Re: discard and barriers

Hugh Dickins <hughd@xxxxxxxxxx> · Sat, 14 Aug 2010 13:11:02 -0700 (PDT)

On Sat, 14 Aug 2010, Chris Mason wrote:
> On Sat, Aug 14, 2010 at 04:52:10PM +0200, Christoph Hellwig wrote:
> > On Sat, Aug 14, 2010 at 10:14:51AM -0400, Ted Ts'o wrote:
> > > Also, to be clear, the block layer will guarantee that a trim/discard
> > > of block 12345 will not be reordered with respect to a write block
> > > 12345, correct?
> > 
> > Right now that is what the hardbarrier does, and that's what we're
> > trying to get rid of.
> 
> So btrfs will wait_on_{page/buffer/bio} to meet all ordering
> requirements.
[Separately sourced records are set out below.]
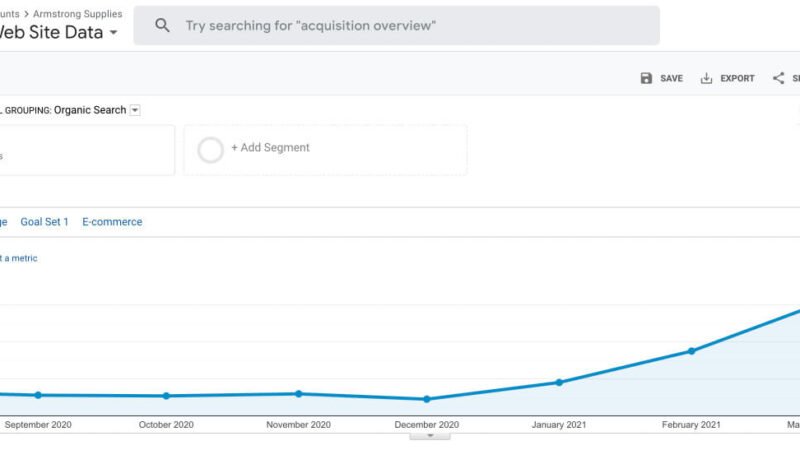This screenshot has width=800, height=450.
Task: Select the October 2020 data point
Action: [x=166, y=396]
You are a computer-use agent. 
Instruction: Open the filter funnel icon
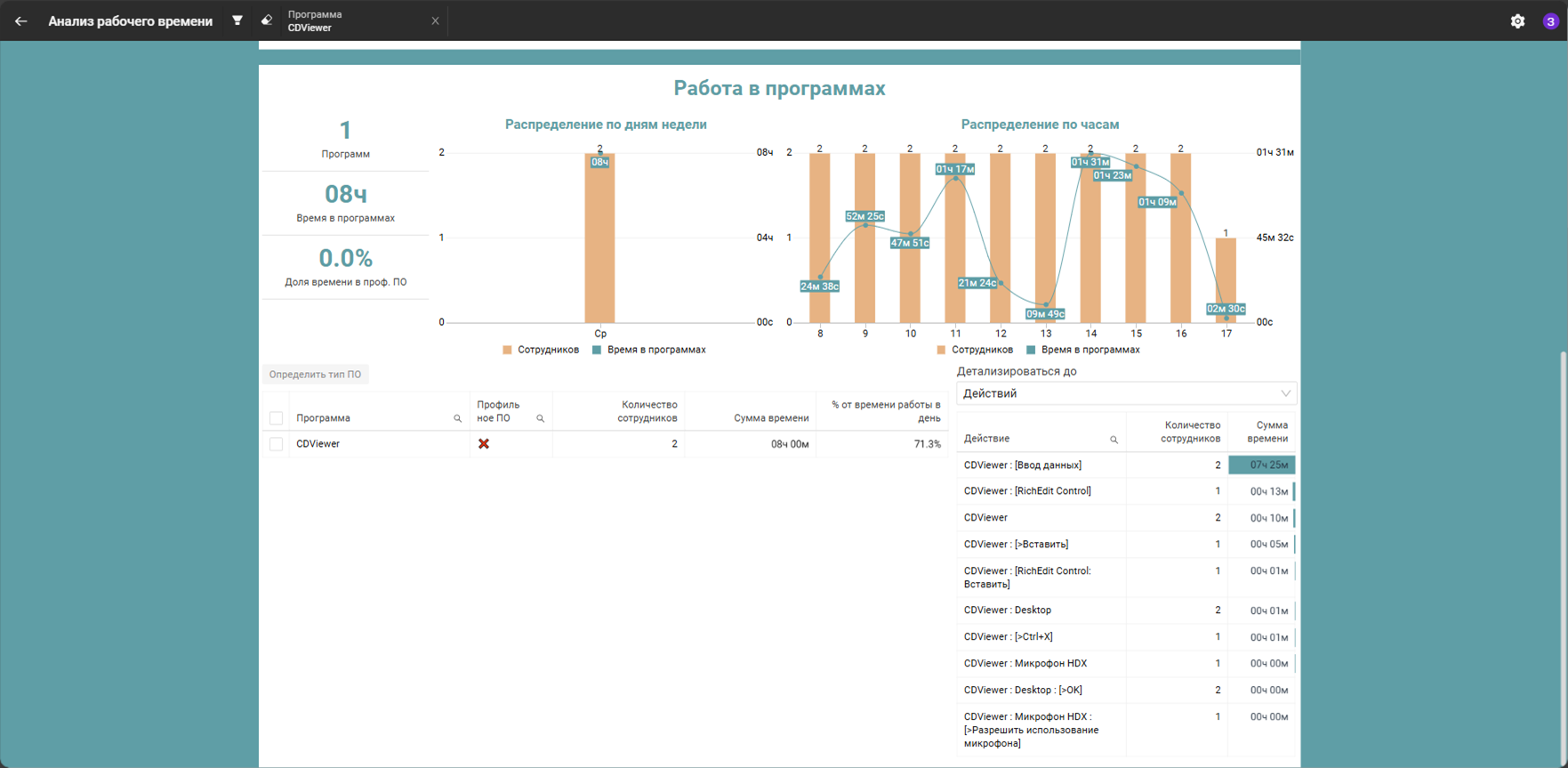(x=237, y=20)
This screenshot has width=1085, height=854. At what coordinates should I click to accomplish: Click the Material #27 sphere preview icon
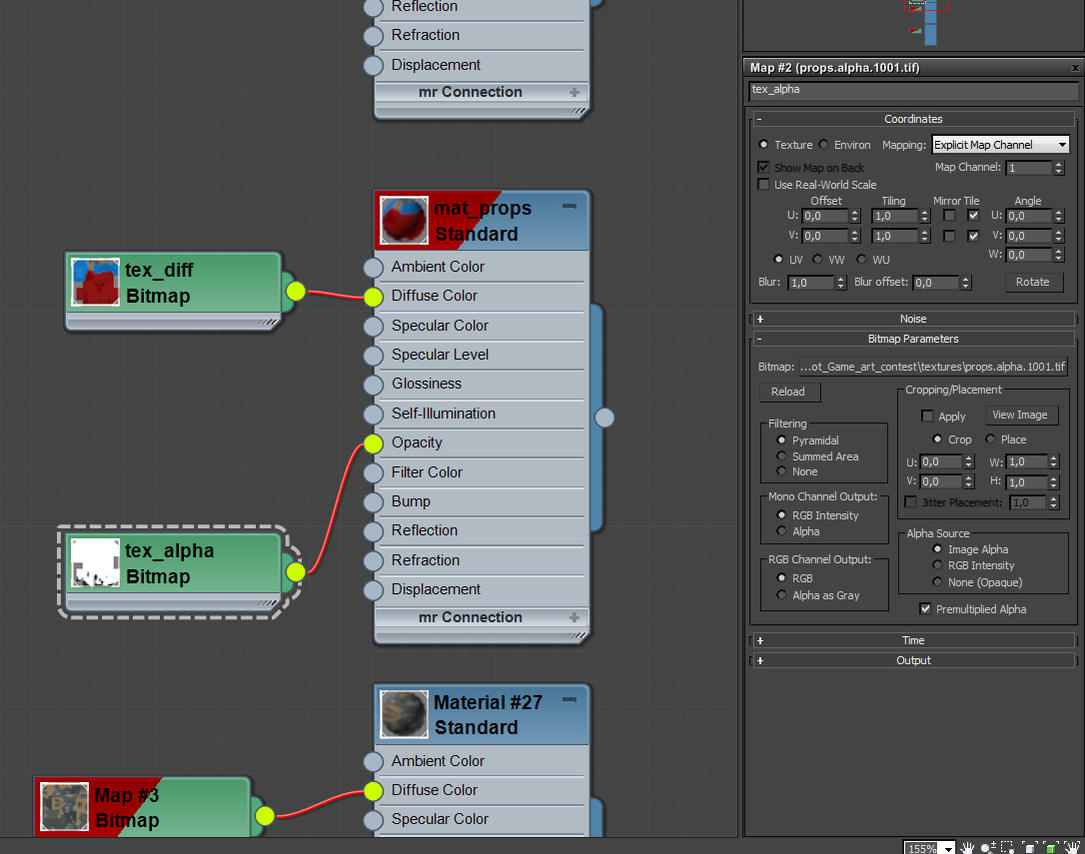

This holds both for transaction commit and for discard.
> Reiserfs has the exception you already know about.
> 
> > For XFS we prevent this by something that is
> > called the busy extent list - extents delete by a transaction are
> > inserted into it (it's actually a rbtree not a list these days),
> > and before we can reuse blocks from it we need to ensure that it
> > is fully commited.  discards only happen off that list and extents
> > are only removed from it once the discard has finished.  I assume
> > other filesystems have a similar mechanism.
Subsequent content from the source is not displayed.